Common conditions and frailty
On this page, you’ll find expert resources to help you when working with older people living with frailty. We’ve categorised them by some of the most common conditions and life events older people experience.
As people age their health needs change, but there are practical steps people can take at any age to improve their health and reduce their risk at frailty.
Malnutrition and dehydration
Malnutrition (under-nutrition) affects around 1 in 10 older people and is a risk factor for frailty. Older people who are malnourished are more likely to visit their GP, be admitted to hospital and have longer recovery times from illness or surgery. Unintentional weight loss in older adults often goes unnoticed until it severely affects a person's health and wellbeing.
Older people are also more at risk of dehydration. Although there is little data on the reach and extent of dehydration, it appears to be widespread among older people and is one of the most common reasons why an older person is admitted to hospital. Dehydration is also associated with increased risk of urinary tract infections, falls and pressure ulcers. Diagnosing dehydration in older people can be challenging, and signs and symptoms are often mistaken for other age-related conditions, including dementia.
Falls and fractures are a common and serious health issue faced by older people. Falls are the main cause of a person losing their independence and going into long-term care. After a fall, the fear of falling can lead to more inactivity, loss of strength, loss of confidence and a greater risk of further falls.
Bladder and bowel problems
In the UK, there are over 14 million people who have urinary incontinence and 6.5 million with bowel incontinence. Incontinence can affect people of all ages but is more common in older people. Stigma around these issues mean people often delay seeking help, and symptoms in older people are often poorly managed.
Around 850,000 people are estimated to be living with dementia in the UK. Numbers of people with dementia in the UK are forecast to reach over 1 million by 2025 and over 2 million by 2051.
Delirium is an episode of acute confusion. It can often be misrecognised as dementia, but it is preventable and treatable. Older people are more at risk of developing delirium (particularly those who are living with dementia, cognitive impairment, experience severe illness or hip fracture).
Around 20 to 30% of older people on medical wards in hospital will have delirium, and up to 50% of people with dementia will experience it.

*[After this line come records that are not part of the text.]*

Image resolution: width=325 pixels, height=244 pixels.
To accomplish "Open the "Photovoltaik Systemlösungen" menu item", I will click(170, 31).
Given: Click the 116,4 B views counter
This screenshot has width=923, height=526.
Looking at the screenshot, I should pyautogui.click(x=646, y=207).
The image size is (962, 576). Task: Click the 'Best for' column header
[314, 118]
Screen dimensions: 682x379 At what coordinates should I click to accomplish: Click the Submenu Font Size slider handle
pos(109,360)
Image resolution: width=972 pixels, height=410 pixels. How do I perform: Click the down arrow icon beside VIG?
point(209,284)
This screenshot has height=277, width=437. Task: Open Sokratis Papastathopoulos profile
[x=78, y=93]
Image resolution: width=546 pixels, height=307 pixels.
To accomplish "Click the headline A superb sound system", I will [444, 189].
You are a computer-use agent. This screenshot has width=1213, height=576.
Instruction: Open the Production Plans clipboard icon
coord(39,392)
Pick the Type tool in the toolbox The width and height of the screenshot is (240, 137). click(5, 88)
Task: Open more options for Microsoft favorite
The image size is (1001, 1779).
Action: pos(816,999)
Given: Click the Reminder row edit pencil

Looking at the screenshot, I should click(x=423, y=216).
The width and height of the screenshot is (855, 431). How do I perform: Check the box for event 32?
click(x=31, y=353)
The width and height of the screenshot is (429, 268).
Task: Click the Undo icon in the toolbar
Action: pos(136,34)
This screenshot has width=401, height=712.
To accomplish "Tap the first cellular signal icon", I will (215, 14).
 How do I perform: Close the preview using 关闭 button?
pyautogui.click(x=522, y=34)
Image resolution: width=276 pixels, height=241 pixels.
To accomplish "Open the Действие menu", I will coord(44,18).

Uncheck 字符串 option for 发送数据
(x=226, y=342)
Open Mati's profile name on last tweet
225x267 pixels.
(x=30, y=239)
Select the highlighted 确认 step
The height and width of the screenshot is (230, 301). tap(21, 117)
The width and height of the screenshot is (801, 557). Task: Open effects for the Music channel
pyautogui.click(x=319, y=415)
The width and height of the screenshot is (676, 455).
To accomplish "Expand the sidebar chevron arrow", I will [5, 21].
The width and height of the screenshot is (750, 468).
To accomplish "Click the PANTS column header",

Older people with delirium may have longer stays in hospital, be at increased risk of complications such as falls, accidents or pressure ulcers, and be more likely to be admitted into long-term care.
Mental health problems
Mental health problems such as depression and anxiety are common in later life, affecting around 1 in 4 older people. They can have a significant impact on a person's quality of life. Mental health problems in older adults often go undetected and under-treated.
Supporting people to improve their wellbeing
There are 1.4 million chronically lonely older people in England. Loneliness can have a serious effect on a person’s health and wellbeing, increasing the likelihood of mental health problems and some physical health conditions.
The benefits of physical activity for older adults is well evidenced, with multiple health benefits including promoting general health, cognitive function, lower risk of falls and reduced likelihood of some long-term conditions and diseases.
When someone is struggling to cope
Some older people display signs that may indicate they're unable, or are choosing not, to look after themselves. Age UK carried out research to explore experiences of older people neglecting important aspects of their daily life.
Supporting people at the end of their life
Advanced care planning and end of life
Advanced care planning is key to delivering personalised care at the end of life. People should be encouraged to have proactive discussions about their wishes for care at the end of life as early as possible. Their wishes should also be recorded. These discussions should include advance decisions to refuse treatment (ADRT) and do not attempted cardiopulmonary resuscitation (DNACPR) decisions.